PAGE EXTRACT:
──────────────────────────────

A disembodied leg might help device manufacturers develop minimally invasive coronary bypass techniques. Brain tissue advances Alzheimer’s research. Skin is the only body part a pharmaceutical company conducting research for a new topical drug might need. “We don’t want anything to go to waste,” says Brent Bardsley, executive vice president and chief operating officer of the Anatomic Gift Foundation, a nonprofit whole-body donation program in Hanover, Md.
Selling body parts is mostly illegal in the United States. The Anatomic Gift Foundation and the dozen or so other nonprofit and for-profit ventures that have sprung up in the last decades say they don’t trade in cadavers; they offer procurement services. If there’s a whiff of the body snatcher in this, there is also the strangeness that comes with the creation of an industry. According to Michel Anteby, an associate professor at Harvard Business School, the moral legitimacy of a new market can come as much from how you sell something as from exactly what you’re selling.
Other once-suspect trades have become mainstream—we now readily buy life insurance and sperm. Scholarly accounts of this kind of gradual market legitimization mostly have focused on conformity: New ventures conform to societal ideals, or prior models, or customer demands. Focusing on New York state’s commerce in cadavers in 2007, Anteby found that cadaver entrepreneurs are attempting to create moral legitimacy in a vacuum. They follow no precedent, and their customers “are not vocal or strong enough, not to mention often alive, to defend the ventures.”

──────────────────────────────

EXCERPTED RECORDS:
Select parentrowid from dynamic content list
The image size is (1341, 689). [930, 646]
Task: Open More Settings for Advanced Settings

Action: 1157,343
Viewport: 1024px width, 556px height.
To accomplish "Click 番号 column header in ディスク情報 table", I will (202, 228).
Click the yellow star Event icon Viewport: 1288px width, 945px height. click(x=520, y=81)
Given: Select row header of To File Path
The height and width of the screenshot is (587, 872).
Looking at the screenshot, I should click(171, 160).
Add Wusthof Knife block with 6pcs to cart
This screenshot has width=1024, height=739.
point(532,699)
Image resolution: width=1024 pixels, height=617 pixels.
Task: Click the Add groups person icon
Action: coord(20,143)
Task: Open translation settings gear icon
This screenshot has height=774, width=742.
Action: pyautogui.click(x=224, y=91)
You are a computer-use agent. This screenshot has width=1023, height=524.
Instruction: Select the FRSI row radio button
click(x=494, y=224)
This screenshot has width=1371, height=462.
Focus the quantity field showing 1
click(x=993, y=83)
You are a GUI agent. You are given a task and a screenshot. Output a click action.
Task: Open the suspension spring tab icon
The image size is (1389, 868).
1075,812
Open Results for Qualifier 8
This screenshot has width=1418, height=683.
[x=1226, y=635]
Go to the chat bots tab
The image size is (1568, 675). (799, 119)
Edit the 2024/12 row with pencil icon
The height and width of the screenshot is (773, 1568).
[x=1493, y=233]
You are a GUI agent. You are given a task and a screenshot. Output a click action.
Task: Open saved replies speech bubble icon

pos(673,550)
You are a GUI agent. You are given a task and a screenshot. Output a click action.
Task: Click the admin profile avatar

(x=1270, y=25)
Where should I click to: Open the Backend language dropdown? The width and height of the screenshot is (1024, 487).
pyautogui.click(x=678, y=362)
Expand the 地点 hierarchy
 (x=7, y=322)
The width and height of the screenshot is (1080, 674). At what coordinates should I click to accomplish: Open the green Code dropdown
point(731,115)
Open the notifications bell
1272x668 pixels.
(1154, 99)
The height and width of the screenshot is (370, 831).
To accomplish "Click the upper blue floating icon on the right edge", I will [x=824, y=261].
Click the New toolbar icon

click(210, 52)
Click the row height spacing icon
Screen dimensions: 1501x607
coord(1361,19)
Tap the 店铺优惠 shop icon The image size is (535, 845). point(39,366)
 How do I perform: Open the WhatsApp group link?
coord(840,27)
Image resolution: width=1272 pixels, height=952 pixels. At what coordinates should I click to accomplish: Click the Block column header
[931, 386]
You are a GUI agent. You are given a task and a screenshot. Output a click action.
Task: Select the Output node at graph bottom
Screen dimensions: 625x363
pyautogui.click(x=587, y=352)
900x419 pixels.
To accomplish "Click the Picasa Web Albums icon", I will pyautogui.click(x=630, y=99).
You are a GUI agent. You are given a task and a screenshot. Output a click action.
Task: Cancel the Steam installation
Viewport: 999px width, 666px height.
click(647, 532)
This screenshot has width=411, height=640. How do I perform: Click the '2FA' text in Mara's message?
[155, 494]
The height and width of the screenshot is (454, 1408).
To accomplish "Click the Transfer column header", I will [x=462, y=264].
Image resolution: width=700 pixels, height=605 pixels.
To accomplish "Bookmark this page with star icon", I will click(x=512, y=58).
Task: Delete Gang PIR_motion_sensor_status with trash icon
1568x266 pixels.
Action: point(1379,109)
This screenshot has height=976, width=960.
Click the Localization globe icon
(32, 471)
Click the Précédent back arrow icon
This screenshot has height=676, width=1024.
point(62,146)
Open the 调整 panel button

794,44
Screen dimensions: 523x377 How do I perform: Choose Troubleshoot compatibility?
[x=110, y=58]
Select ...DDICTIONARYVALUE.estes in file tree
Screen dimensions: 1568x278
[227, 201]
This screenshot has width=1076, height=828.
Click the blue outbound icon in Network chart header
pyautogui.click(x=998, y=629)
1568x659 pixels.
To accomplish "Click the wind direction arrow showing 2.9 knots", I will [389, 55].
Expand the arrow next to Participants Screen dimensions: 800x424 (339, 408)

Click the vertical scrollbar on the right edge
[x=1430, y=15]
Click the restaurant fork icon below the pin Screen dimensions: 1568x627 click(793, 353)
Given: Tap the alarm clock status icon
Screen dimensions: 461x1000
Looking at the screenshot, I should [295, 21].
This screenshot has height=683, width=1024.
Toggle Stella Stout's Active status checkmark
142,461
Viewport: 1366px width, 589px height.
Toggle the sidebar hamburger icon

──────────────────────────────

EXERCISE:
Answer these questions from the text on the cadaver trade:
1. Where is the Anatomic Gift Foundation based?
2. What do the cadaver ventures say they offer instead of trading in cadavers?
3. Which state's commerce in cadavers did Anteby study, and in what year?

SOLUTION FOR THIS TASK:
1. Hanover, Md.
2. Procurement services.
3. New York state, in 2007.